[Click-target data]
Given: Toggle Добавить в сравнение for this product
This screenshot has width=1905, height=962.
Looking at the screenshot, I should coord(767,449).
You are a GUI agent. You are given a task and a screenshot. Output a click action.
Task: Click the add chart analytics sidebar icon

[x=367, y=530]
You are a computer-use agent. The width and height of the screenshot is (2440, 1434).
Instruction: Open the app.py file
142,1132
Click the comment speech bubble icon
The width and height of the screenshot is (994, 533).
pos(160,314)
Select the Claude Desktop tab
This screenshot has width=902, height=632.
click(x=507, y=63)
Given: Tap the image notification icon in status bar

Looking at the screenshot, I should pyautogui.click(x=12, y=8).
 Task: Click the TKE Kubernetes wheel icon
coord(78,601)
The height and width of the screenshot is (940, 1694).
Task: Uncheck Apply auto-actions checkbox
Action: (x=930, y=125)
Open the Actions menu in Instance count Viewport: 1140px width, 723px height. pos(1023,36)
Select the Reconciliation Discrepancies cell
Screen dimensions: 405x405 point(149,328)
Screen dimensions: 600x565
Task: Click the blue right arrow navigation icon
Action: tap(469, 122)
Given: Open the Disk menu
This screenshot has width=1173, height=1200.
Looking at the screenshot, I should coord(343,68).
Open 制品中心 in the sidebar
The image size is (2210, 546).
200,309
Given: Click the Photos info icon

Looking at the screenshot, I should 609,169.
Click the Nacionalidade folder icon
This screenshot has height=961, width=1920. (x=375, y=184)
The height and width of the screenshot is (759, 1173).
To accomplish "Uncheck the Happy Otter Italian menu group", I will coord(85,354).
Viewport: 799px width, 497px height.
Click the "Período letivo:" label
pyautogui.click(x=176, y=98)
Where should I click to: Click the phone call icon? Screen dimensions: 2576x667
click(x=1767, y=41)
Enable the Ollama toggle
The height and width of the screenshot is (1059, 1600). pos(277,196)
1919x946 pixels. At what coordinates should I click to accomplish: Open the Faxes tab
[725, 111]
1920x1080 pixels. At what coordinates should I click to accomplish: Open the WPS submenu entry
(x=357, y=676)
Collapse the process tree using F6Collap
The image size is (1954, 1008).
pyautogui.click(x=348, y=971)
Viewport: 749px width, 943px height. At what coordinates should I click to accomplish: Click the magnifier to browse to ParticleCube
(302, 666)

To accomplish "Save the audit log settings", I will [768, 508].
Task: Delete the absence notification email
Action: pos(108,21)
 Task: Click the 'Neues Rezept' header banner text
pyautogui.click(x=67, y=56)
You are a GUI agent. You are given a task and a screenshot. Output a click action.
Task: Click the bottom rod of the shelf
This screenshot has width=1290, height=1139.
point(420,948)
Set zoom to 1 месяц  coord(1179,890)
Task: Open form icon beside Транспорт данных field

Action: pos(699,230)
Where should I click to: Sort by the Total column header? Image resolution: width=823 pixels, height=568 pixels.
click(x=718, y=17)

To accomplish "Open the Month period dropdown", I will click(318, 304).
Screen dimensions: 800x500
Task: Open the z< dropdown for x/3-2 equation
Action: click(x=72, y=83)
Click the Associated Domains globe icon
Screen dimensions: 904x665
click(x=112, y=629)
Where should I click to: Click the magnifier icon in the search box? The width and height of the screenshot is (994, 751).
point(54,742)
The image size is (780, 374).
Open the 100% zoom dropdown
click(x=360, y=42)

• WRITTEN PROBLEM: Starting with the line containing "Select the Reconciliation Discrepancies cell" and going on through the line containing "click(x=1767, y=41)", rewrite only those lines with "Disk" swapped for "Volume" and nothing else altered.

• SOLUTION TO THE PROBLEM:
Select the Reconciliation Discrepancies cell
Screen dimensions: 405x405 point(149,328)
Screen dimensions: 600x565
Task: Click the blue right arrow navigation icon
Action: tap(469, 122)
Given: Open the Volume menu
This screenshot has width=1173, height=1200.
Looking at the screenshot, I should coord(343,68).
Open 制品中心 in the sidebar
The image size is (2210, 546).
200,309
Given: Click the Photos info icon

Looking at the screenshot, I should 609,169.
Click the Nacionalidade folder icon
This screenshot has height=961, width=1920. (x=375, y=184)
The height and width of the screenshot is (759, 1173).
To accomplish "Uncheck the Happy Otter Italian menu group", I will coord(85,354).
Viewport: 799px width, 497px height.
Click the "Período letivo:" label
pyautogui.click(x=176, y=98)
Where should I click to: Click the phone call icon? Screen dimensions: 2576x667
click(x=1767, y=41)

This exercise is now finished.